Rachel was wondering when we would consider Jacob to be properly walking, and my criteria was that he would stand up and walk in a direction where the nearest support was more than three steps away. Jacob definitely did that today at the Takoma Park Fourth of July Parade, where he also showed off his standing, his clapping, and his flag-waving skills. Now the scary part begins!
I first encountered the term “Hapa” from the Hapa Project. It’s not an acronym for “Half-Asian/Pacific American,” but rather the Hawaiian word for “half,” which originally applied to the white part of a mixed-race individual’s ancestry. (Thank you, Hawaii, for also giving us the term “wiki-wiki”; what would kids use to shortcut their homework if it wasn’t for you?). I like having a special term for Americans who have some Asian heritage; I hope it’s worn as a badge of pride.
Rachel and I have made a commitment to teach Jacob Chinese as well as English, but it won’t be easy. I’m the only member of the household who speaks any Chinese (Mandarin), and while I’m told my accent is excellent, my vocabulary is extremely limited, and I’m illiterate to boot. I suspect many Chinese-Americans (whether in mixed-cultural parenting partnerships or not) face this same challenge.

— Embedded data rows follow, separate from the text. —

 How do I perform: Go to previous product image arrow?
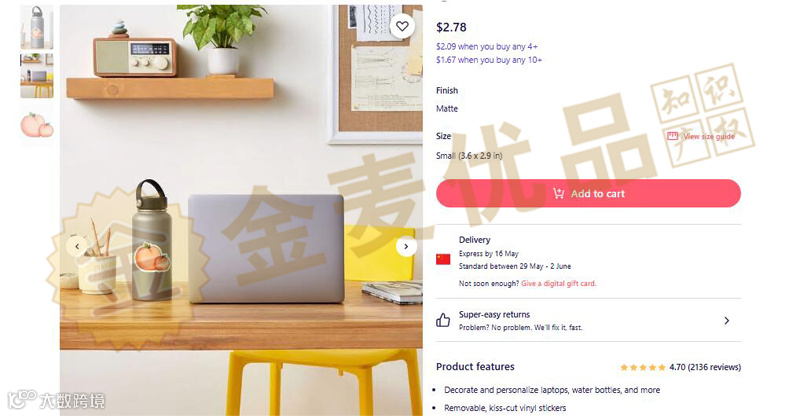pyautogui.click(x=77, y=247)
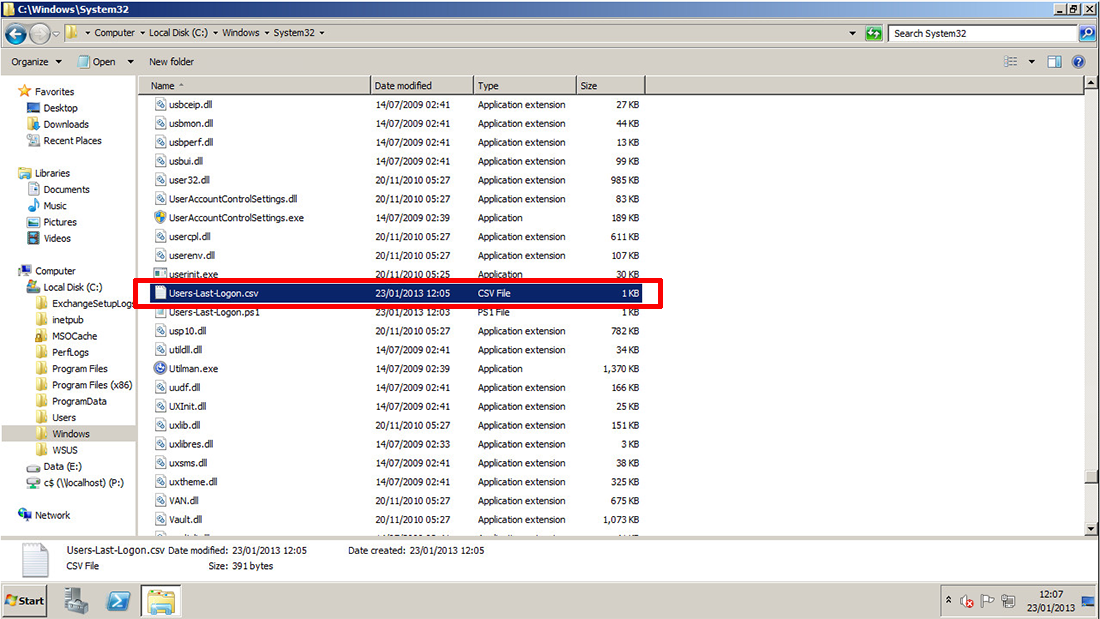Click the Back navigation arrow
Screen dimensions: 1100x619
(16, 32)
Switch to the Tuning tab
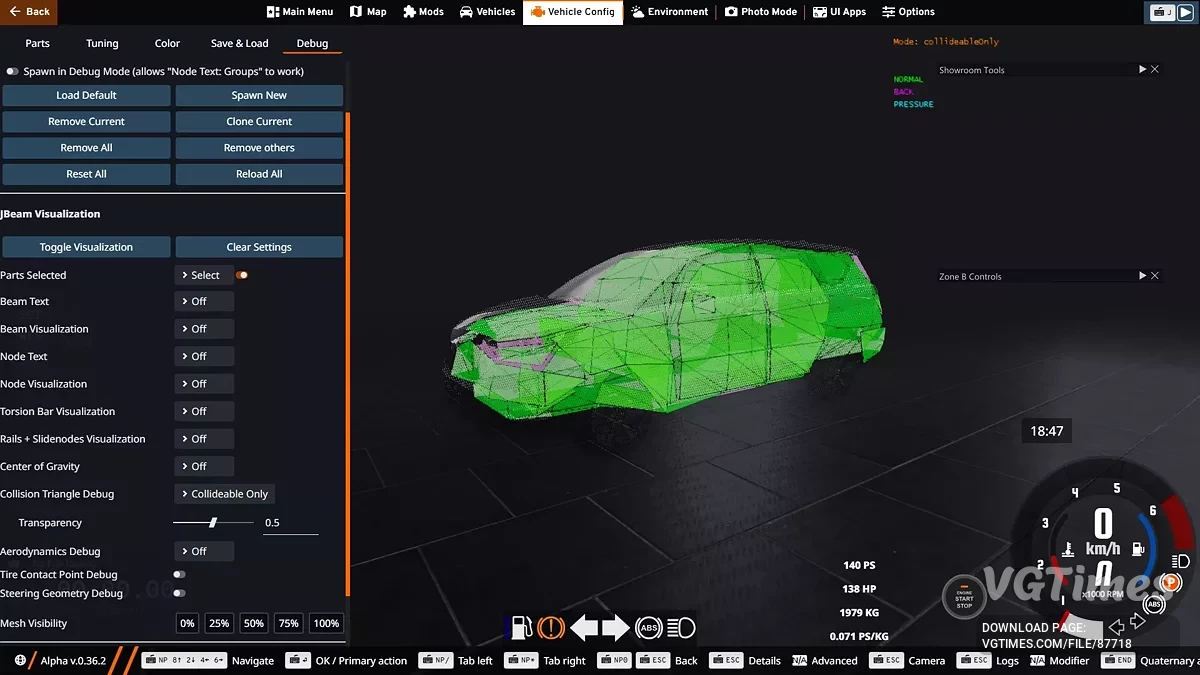The image size is (1200, 675). [101, 43]
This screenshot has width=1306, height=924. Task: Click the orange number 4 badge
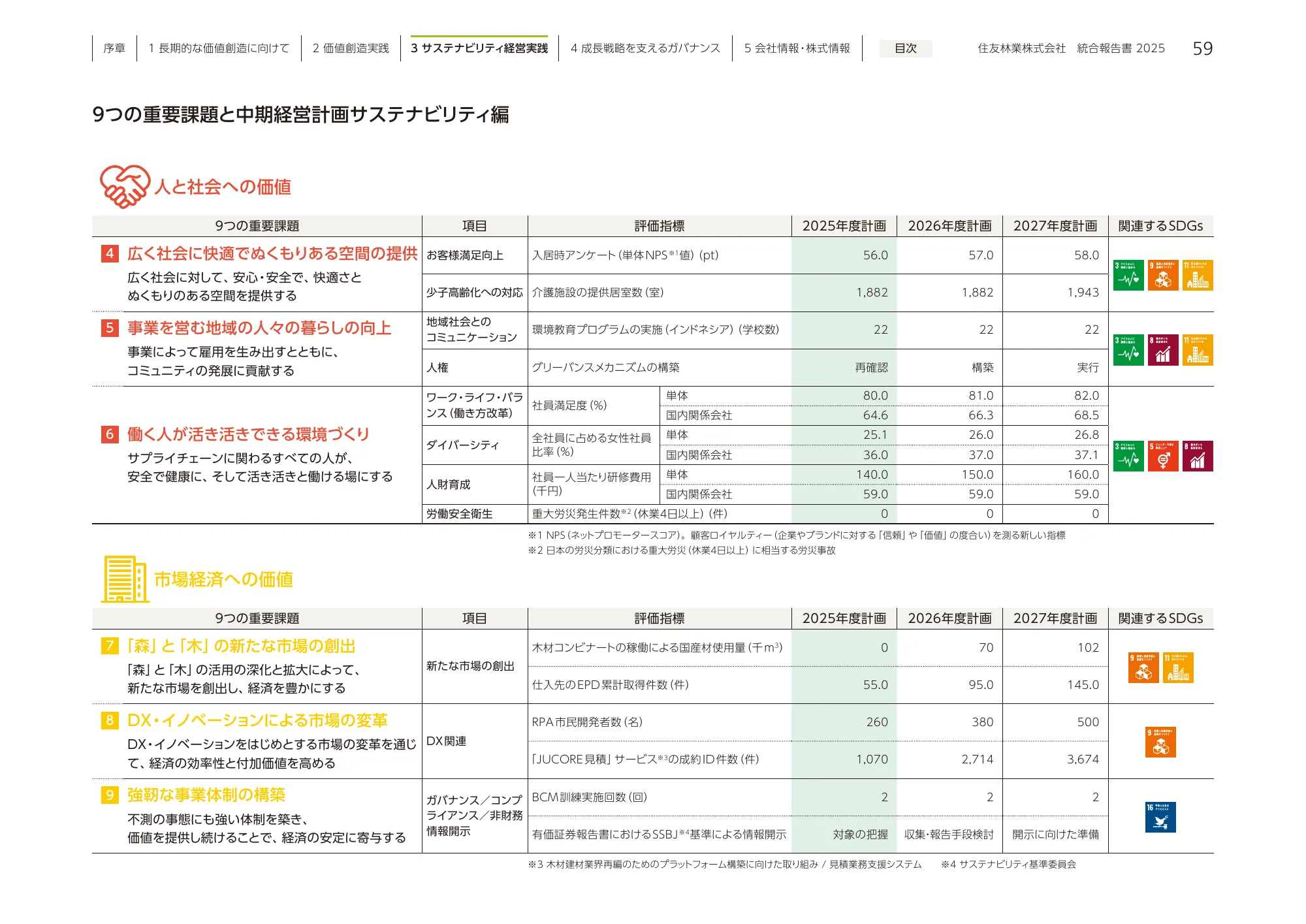[x=108, y=255]
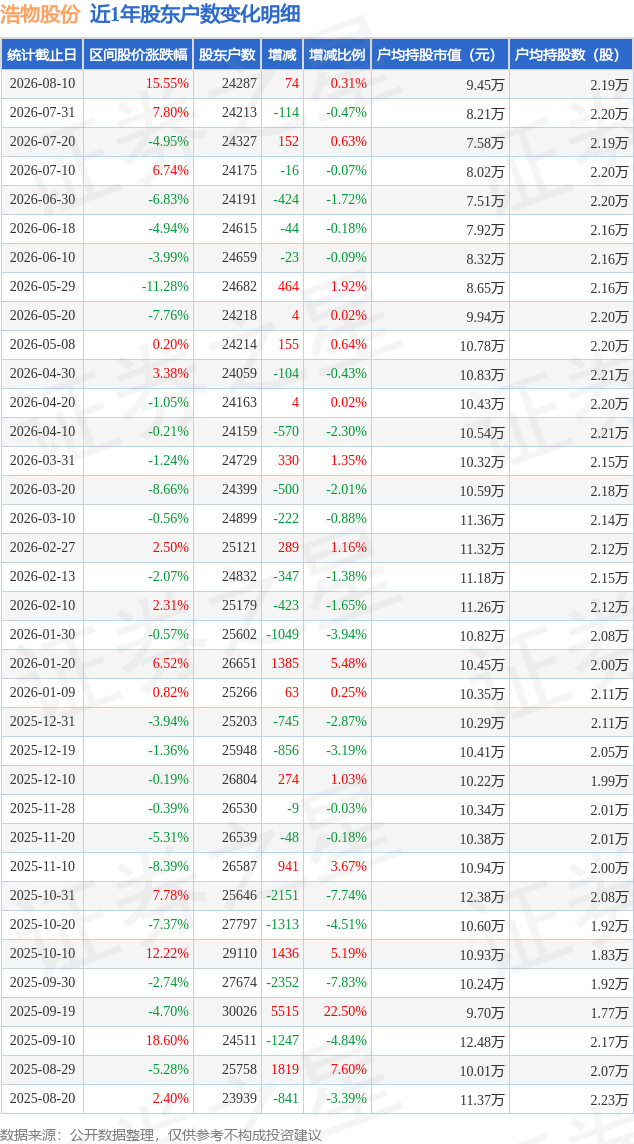Select the 股东户数 column header

click(x=227, y=54)
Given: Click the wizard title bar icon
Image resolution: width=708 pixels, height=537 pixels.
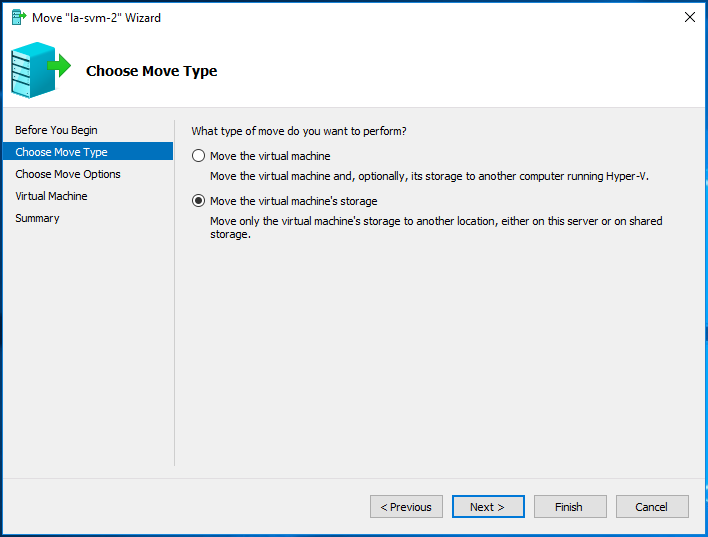Looking at the screenshot, I should (19, 18).
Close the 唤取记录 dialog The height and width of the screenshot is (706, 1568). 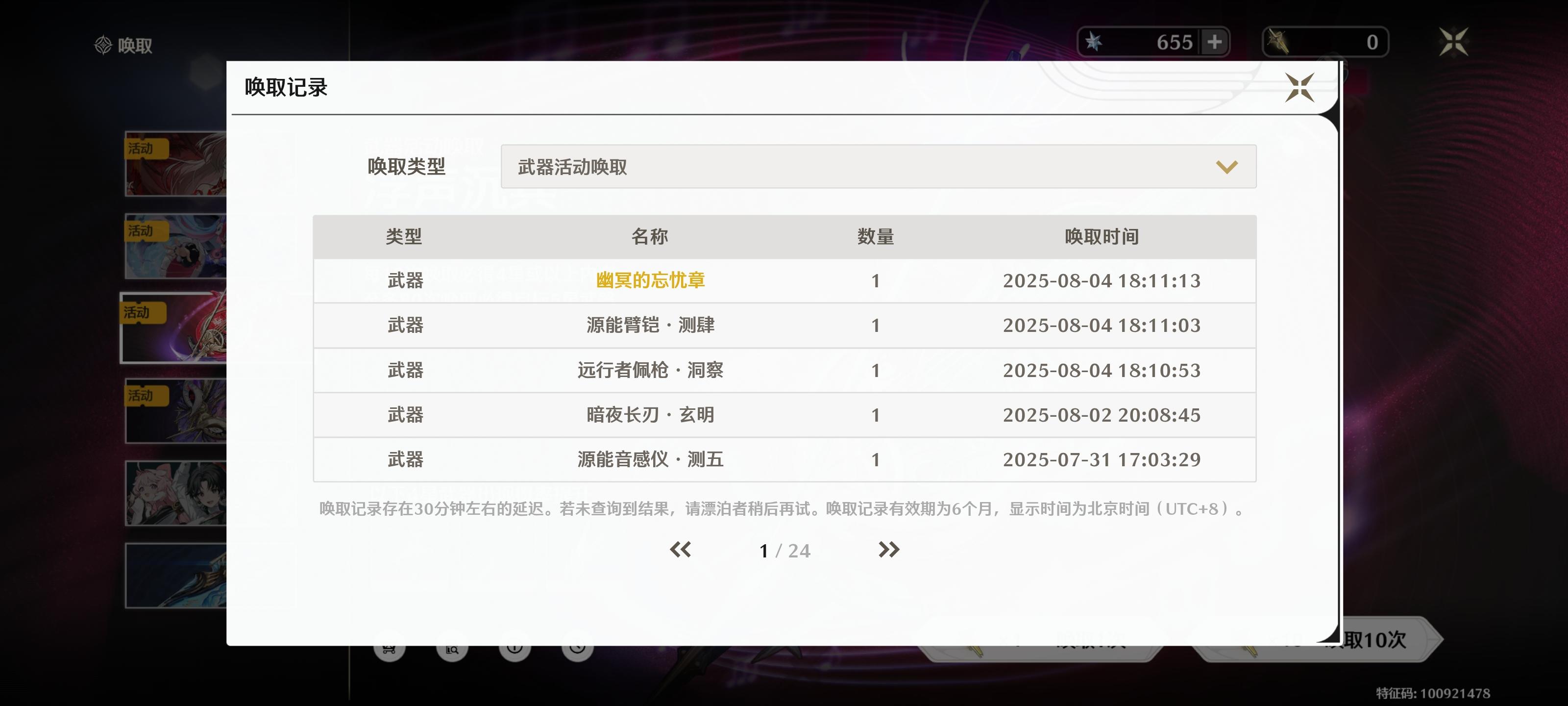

In any event, this is the lens through which we’ll be looking at bilingual Chinese-English education – courses, books, CDs, etc. I look forward to sharing and also learning from our fellow bilingual Chinese-English bloggers!
After several years of understandable neglect, we’ve decided to reboot our blog. We’ll be focusing on the most important thing in our life, little Jacob Anderkoo (now 1 year old), and our efforts to teach him both English and Chinese. I can’t promise we’ll be able to write anywhere as much as we used to (oh those halcyon days!), but at least we’ll make the effort.
Rather than create yet another blog, we decided to commandeer this one. “Anderkoo” perfectly captures what we’re trying to do: create something new out of two very different traditions. Let’s see where this goes.
Last night I phonebanked out of Harvard Law School, and by sheer coincidence the group was covering Ward 4-1 — my neighborhood. After spending a week in South Carolina campaigning for Obama, it was refreshing (and fun!) to call around to my own neighbors. (People are also less likely to hang up on you right away when you tell them you live around the corner). At one point I realized, about 15 seconds into my spiel, that I’d called the woman next door, whom I’d convinced to put up an Obama sign the day before. We had a good chuckle, and I went back to connecting with all the other folks I can now call “neighbor.”